Des sourires de convenance qui ne cachent pas la multitude de différends existant toujours.
(Photo: Reuters)
La visite du président soudanais, Omar Al-Béchir, vendredi dernier à Juba, la capitale du Soudan du Sud, est une visite avant tout à caractère symbolique, une visite en guise d’apaisement. C’est en effet la première depuis celle effectuée par Béchir en juillet 2011 à l’occasion de la création du nouvel Etat du Soudan du Sud. C’est aussi la première visite depuis les graves affrontements frontaliers qui avaient opposé les armées des deux pays au printemps 2012, au paroxysme des tensions entre les deux capitales, et qui avaient fait craindre une reprise d’un conflit à grande échelle entre Juba et Khartoum. Symbolique aussi parce qu’elle a finalement pu avoir lieu, alors que, tout au long de l’année dernière, elle a été plusieurs fois annoncée puis annulée en raison des tensions entre les deux pays.

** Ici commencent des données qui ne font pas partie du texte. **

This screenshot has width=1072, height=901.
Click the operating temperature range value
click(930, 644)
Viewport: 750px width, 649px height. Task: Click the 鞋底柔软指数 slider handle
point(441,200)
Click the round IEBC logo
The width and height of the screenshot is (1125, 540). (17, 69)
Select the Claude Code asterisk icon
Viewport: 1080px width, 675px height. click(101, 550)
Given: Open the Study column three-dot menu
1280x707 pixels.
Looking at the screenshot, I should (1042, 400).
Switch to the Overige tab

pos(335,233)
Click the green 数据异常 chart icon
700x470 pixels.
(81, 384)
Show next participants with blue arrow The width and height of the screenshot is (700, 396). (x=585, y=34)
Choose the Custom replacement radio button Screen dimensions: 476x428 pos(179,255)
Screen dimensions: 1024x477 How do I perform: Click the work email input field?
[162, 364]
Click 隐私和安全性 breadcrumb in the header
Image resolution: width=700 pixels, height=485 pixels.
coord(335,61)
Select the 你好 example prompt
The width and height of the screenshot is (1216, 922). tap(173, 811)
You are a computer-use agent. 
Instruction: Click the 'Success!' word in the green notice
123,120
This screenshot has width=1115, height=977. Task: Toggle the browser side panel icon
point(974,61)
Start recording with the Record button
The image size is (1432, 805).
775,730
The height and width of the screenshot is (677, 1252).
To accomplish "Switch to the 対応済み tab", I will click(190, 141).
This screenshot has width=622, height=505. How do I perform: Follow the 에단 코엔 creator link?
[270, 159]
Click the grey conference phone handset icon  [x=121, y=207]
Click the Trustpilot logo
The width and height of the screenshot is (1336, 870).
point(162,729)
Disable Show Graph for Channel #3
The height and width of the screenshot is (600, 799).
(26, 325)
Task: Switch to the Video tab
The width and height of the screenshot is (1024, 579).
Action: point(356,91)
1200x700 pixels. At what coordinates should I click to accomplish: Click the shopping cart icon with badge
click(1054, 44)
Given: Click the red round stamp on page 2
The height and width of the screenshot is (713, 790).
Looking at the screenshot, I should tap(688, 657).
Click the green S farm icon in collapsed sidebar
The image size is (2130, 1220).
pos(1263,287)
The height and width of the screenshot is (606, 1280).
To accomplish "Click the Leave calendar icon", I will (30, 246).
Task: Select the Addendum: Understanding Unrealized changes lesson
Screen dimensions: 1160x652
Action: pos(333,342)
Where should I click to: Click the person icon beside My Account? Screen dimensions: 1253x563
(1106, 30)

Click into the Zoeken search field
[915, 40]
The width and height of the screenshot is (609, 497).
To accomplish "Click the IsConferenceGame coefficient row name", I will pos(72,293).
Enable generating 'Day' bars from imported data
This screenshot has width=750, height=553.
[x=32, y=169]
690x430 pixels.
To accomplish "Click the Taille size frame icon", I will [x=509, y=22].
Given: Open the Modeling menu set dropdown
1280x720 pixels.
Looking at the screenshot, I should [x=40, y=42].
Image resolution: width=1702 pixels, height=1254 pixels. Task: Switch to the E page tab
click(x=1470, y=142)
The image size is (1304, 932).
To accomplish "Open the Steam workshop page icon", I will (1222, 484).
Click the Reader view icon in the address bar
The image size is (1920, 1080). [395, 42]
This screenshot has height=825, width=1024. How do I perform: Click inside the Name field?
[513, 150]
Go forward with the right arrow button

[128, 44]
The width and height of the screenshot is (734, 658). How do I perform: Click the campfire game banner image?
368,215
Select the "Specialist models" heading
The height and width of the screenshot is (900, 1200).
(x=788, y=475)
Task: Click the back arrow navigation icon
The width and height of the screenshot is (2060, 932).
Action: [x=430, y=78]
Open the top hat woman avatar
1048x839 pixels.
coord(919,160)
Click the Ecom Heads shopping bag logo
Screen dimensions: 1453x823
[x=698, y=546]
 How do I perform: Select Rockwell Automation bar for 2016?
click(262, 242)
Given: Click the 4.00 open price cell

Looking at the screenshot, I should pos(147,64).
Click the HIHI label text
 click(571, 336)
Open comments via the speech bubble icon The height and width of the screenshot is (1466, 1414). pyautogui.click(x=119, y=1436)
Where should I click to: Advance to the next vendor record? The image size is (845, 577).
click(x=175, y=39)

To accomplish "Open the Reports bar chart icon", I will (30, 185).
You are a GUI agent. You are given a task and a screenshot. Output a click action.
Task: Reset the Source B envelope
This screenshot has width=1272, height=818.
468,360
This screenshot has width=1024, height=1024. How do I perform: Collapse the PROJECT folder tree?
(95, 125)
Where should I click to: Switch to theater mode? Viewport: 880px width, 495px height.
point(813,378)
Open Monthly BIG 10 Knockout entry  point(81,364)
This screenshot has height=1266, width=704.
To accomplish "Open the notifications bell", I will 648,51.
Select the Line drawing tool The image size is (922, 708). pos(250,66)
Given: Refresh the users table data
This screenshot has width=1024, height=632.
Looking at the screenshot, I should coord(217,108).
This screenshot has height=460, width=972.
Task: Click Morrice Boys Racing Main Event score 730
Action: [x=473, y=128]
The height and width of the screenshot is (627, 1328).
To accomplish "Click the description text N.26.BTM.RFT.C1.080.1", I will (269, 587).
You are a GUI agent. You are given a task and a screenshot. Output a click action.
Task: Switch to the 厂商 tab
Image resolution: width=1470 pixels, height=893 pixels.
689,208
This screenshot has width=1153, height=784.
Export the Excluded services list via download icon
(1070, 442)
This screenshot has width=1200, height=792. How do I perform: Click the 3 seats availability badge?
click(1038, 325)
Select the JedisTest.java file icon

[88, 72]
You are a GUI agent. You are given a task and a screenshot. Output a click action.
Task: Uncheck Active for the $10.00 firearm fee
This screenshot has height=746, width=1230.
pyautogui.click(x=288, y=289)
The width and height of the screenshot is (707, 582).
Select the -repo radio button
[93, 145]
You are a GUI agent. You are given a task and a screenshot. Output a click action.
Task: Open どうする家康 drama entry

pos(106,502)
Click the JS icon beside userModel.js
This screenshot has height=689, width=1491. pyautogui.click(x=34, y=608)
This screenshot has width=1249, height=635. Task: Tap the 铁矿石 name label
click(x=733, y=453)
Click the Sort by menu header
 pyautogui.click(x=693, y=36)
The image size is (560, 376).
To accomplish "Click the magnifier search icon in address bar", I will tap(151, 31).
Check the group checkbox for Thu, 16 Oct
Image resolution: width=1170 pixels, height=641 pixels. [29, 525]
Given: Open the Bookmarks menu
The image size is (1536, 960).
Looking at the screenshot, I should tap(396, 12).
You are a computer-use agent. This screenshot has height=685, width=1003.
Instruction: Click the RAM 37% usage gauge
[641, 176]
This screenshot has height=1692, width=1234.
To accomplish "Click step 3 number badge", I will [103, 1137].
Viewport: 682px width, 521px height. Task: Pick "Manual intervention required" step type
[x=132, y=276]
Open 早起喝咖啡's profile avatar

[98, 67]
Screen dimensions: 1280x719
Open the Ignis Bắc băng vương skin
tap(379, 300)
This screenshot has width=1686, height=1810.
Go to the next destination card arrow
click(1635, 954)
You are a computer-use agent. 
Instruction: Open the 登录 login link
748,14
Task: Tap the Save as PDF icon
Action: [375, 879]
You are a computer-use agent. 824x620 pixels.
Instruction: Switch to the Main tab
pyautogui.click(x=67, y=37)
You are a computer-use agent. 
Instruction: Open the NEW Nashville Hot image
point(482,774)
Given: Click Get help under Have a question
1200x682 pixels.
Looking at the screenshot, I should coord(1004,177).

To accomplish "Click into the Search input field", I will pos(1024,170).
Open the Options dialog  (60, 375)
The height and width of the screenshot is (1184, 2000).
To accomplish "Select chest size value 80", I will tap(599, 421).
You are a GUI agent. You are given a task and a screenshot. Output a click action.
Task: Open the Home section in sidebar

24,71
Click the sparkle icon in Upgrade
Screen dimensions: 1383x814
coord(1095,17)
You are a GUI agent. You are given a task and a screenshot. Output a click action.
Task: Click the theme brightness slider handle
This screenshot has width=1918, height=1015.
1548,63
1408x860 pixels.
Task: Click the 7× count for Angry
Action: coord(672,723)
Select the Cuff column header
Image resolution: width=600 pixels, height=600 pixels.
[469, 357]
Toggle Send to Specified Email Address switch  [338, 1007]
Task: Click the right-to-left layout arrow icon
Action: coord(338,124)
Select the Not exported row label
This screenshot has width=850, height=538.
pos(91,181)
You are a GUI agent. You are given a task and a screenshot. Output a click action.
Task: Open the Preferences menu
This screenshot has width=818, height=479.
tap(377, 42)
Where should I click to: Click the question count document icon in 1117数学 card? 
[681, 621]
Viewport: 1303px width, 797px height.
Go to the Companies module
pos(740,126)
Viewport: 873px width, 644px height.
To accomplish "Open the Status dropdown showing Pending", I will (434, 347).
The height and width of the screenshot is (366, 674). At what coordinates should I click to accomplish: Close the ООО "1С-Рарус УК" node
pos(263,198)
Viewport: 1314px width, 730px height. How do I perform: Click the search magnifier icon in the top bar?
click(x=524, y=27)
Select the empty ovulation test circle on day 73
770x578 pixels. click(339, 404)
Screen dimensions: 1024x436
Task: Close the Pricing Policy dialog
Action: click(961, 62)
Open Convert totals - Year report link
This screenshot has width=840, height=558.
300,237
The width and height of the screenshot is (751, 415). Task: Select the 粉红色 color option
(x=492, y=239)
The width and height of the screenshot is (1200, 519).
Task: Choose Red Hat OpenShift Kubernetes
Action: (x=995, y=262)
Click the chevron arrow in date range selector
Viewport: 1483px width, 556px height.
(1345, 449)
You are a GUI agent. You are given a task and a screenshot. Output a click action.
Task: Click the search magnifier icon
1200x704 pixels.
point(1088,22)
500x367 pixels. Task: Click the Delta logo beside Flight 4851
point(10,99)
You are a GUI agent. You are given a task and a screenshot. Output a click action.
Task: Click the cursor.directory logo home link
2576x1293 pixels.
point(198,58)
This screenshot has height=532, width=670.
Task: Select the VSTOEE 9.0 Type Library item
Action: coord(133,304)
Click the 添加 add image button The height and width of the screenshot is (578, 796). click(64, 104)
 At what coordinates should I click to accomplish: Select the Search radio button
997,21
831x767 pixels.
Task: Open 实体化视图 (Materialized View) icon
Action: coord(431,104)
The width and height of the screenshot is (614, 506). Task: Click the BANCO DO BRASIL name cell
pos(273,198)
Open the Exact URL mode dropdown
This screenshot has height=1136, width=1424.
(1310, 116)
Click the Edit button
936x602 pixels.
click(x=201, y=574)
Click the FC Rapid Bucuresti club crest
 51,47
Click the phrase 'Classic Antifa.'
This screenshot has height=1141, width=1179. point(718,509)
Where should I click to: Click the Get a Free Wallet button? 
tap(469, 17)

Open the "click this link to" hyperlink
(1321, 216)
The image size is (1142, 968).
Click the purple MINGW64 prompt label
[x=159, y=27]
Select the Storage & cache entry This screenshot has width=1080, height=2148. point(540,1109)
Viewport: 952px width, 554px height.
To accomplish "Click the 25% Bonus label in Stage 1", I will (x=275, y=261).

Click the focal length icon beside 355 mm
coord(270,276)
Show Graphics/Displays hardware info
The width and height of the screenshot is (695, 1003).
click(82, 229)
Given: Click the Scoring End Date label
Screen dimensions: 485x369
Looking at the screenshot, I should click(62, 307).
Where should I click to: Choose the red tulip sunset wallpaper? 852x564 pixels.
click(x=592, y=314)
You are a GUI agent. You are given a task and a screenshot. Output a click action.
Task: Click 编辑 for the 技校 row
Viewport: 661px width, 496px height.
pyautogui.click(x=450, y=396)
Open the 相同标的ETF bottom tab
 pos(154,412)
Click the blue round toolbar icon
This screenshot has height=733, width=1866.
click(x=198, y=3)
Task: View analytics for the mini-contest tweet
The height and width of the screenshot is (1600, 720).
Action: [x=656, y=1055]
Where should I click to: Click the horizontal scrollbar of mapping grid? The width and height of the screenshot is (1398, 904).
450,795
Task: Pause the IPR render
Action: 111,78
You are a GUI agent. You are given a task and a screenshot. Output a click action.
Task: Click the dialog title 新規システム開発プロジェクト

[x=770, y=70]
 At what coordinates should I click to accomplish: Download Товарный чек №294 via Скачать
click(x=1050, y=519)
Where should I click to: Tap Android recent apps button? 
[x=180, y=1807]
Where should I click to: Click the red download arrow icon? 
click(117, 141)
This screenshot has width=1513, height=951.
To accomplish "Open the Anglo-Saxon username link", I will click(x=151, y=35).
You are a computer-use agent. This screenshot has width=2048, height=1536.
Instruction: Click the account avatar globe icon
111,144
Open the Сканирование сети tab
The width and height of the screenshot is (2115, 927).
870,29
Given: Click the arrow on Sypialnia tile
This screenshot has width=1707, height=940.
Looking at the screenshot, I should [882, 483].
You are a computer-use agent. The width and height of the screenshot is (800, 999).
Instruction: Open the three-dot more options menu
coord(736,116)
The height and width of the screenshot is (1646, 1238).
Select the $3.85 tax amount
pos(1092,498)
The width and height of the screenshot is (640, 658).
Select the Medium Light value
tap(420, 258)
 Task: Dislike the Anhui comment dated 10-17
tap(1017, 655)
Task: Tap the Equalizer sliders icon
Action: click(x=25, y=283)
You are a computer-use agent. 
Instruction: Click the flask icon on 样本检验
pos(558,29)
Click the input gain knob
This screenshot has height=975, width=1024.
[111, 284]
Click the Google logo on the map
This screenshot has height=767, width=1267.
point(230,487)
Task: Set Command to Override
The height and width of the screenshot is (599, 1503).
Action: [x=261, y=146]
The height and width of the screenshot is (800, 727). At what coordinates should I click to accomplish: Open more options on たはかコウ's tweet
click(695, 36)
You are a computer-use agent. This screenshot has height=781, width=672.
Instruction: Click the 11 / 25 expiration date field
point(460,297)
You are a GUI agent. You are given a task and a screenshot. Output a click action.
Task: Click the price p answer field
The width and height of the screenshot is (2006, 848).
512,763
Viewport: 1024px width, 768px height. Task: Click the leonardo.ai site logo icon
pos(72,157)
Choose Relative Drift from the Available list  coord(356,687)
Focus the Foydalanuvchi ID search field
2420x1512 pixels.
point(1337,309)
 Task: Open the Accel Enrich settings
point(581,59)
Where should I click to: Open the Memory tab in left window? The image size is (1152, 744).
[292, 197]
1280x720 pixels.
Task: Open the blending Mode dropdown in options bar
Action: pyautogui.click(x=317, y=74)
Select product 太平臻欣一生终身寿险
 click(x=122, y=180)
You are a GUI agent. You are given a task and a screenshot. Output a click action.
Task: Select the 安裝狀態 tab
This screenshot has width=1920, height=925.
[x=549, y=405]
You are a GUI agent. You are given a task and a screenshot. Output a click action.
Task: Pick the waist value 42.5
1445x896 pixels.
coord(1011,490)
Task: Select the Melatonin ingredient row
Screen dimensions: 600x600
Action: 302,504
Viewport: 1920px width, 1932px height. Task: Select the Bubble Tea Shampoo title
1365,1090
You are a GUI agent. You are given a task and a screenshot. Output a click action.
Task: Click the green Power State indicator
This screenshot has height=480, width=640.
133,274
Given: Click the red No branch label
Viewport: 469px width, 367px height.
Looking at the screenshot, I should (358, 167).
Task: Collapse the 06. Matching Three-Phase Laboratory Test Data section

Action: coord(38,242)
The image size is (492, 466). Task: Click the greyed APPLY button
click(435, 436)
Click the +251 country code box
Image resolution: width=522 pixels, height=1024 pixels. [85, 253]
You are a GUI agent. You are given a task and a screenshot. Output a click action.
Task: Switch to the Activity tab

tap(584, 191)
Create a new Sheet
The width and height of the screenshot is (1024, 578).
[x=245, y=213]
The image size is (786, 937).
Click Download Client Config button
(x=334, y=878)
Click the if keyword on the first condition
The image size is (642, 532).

En effet, depuis la création du Soudan du Sud le 9 juillet 2011, de nombreux différends continuent d’empoisonner les relations des deux anciens ennemis, notamment les questions de la démarcation de la frontière commune, de la région contestée d’Abyei ou encore du pétrole. Et ces différends restent latents, malgré la volonté affichée des deux Etats à y mettre fin.
A Juba, Béchir a prôné vendredi le « dialogue pour principe » et comme étant « la seule voie » pour résoudre les différends entre les deux pays. « Cette visite marque le début d’une coopération basée sur la normalisation des relations entre nos deux pays », a déclaré, selon l’agence Reuters, le président Béchir.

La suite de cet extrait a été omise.